I just had to debug an application on AWS ECS. The whole procedure is documented in more detail in the documentation, but I think it's beneficial (both for my future self and hopefully to someone out there) to write down the proccess in my own words.

First of all, you need access to the cluster via the CLI. In addition to the CLI, you need the AWS Session Manager plugin for the CLI. If you're on MacOS, you can install that via Homebrew:

brew install --cask session-manager-plugin

Next, you need to allow the task you want to debug to be able to execute commands. Since I'm using Terraform, this was just a matter of adding the enable_execute_command attribute to the service:

resource "aws_ecs_service" "my_service" {
  name            = "my-service"
  cluster         = aws_ecs_cluster.my_cluster.id
  task_definition = aws_ecs_task_definition.my_task_definition.id
  desired_count   = var.app_count
  launch_type     = "FARGATE"
  enable_execute_command = true # TODO: Disable after debugging
}

You may also need specify an execution role in the task definition:

resource "aws_ecs_task_definition" "my_task_definition" {
  family              = "my-task"
  task_role_arn       = aws_iam_role.ecs_task_execution_role.arn
  execution_role_arn  = aws_iam_role.ecs_task_execution_role.arn  # <-- Add this
}

Make sure that this role has the correct access rights. There's a nice troubleshooting guide going over the required permissions.

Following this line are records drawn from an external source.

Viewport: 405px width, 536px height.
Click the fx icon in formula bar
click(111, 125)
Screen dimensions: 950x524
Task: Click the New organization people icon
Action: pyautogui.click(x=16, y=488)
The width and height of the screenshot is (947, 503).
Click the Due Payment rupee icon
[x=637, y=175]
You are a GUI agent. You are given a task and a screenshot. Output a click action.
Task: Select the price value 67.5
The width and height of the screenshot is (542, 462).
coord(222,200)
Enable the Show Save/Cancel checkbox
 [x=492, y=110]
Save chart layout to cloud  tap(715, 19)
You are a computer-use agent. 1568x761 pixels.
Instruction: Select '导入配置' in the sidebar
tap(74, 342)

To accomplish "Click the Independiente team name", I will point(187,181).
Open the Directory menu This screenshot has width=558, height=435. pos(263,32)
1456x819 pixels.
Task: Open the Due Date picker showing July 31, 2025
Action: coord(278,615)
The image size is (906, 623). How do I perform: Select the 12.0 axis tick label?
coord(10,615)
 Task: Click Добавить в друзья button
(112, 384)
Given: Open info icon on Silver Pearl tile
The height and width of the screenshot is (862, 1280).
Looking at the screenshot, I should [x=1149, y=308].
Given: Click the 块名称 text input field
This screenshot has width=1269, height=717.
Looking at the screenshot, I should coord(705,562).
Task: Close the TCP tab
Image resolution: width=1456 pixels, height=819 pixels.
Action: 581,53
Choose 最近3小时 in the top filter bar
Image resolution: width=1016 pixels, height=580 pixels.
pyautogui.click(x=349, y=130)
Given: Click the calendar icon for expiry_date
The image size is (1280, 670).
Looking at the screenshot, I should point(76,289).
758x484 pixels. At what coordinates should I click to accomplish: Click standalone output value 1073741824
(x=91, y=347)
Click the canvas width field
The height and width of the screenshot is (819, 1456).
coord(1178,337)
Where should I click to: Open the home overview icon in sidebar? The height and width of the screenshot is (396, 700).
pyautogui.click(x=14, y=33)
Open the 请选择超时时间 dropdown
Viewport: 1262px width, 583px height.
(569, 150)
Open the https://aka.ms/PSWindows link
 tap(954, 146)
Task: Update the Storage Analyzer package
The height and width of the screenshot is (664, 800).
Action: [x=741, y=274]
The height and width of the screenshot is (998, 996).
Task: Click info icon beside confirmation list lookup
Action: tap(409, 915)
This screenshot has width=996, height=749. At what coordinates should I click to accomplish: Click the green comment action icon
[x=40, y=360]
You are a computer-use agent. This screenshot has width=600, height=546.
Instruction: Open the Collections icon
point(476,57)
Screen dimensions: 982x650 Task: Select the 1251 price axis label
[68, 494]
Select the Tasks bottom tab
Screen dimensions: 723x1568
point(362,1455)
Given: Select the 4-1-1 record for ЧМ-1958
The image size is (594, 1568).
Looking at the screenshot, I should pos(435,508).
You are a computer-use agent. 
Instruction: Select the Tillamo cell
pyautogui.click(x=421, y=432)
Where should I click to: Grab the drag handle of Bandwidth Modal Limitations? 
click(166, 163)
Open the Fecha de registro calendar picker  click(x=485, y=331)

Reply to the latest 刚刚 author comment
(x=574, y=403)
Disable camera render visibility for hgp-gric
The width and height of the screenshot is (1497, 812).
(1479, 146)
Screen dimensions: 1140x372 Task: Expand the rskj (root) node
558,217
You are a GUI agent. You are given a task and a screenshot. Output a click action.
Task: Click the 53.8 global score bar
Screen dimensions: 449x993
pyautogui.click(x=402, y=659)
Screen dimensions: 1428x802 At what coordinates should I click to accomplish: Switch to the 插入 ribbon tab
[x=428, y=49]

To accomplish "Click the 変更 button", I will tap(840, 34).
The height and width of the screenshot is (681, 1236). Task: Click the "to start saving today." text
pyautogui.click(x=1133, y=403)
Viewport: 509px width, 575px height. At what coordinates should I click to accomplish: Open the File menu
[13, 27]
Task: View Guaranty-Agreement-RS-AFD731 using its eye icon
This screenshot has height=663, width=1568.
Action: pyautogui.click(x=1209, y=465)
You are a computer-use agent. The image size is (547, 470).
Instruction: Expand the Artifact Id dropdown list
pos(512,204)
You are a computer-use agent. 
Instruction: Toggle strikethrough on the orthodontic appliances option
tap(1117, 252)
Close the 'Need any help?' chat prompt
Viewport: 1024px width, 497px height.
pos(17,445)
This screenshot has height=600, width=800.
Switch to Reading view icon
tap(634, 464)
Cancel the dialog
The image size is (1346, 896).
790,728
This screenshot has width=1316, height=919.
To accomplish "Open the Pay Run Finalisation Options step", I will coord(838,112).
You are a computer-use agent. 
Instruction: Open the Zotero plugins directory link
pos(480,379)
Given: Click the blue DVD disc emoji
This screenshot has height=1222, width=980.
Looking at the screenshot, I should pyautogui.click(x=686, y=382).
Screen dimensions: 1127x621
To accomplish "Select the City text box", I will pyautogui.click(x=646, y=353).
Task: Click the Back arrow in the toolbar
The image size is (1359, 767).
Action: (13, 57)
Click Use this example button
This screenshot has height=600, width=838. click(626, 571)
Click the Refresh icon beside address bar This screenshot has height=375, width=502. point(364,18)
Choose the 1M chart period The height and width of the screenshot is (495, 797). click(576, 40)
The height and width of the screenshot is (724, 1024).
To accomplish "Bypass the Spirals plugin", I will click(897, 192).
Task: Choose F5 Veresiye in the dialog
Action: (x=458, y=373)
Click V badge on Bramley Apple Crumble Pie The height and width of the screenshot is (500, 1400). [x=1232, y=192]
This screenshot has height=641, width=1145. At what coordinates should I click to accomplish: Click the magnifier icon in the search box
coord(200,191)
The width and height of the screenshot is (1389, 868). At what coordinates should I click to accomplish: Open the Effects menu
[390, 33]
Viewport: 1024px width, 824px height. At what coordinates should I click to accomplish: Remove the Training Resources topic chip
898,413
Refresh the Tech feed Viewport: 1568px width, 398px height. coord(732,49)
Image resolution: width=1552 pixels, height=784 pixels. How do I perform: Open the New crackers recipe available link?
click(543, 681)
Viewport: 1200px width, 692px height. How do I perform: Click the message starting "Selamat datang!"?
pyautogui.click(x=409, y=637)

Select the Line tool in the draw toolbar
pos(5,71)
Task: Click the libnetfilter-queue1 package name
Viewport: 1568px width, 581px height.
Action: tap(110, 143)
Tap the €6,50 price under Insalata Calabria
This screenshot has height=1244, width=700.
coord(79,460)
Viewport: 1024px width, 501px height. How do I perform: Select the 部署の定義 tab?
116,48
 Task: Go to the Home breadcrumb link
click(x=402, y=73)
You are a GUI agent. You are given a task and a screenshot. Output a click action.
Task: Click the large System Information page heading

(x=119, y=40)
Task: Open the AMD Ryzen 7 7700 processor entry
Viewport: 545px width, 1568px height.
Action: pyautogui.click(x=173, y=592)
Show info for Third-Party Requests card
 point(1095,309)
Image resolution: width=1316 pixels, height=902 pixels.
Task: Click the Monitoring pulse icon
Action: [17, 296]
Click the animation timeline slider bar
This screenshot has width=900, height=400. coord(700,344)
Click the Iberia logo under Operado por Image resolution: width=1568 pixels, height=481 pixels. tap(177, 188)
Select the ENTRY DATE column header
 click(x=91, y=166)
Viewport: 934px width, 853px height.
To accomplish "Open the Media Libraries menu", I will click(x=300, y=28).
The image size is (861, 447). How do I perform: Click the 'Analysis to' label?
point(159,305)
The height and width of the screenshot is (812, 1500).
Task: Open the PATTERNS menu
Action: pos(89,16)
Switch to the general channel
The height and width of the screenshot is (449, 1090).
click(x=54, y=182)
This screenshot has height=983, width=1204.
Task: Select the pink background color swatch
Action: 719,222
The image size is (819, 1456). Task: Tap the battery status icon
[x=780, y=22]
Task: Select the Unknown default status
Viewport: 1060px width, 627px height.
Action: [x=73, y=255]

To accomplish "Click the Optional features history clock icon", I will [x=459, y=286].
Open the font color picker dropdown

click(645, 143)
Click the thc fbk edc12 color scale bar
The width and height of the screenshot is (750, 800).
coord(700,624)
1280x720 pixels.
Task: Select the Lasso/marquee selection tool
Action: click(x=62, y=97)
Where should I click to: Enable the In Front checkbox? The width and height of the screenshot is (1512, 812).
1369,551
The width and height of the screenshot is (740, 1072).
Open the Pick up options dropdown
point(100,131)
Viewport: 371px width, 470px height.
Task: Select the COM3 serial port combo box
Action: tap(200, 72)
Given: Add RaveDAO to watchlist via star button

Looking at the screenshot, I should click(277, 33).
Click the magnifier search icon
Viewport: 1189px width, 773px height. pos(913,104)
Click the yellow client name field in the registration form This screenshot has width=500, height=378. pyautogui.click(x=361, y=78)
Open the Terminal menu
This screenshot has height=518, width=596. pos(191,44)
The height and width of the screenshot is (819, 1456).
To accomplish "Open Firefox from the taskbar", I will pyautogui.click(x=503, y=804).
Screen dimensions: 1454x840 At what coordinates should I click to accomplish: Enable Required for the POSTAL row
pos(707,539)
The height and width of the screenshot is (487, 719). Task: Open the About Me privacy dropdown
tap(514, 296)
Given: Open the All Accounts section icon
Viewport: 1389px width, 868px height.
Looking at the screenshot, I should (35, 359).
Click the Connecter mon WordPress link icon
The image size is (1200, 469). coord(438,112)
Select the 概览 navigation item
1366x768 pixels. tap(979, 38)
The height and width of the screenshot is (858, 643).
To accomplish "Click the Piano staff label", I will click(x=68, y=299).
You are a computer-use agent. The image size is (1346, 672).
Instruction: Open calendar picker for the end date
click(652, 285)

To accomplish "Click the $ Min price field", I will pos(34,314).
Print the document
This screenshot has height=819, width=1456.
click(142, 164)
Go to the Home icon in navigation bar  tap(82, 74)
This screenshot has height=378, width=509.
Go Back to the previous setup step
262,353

If you had to do some modifications, make sure to roll out a new deployment with the fresh settings:

aws ecs update-service --cluster my-cluster --service my-service --force-new-deployment

Now, you should be able to issue commands against any running container!

aws ecs execute-command --cluster westfalen --task <task-id-or-arn> --container my-container --interactive --command="/bin/sh"

I hope this helps!


This is post 055 of #100DaysToOffload.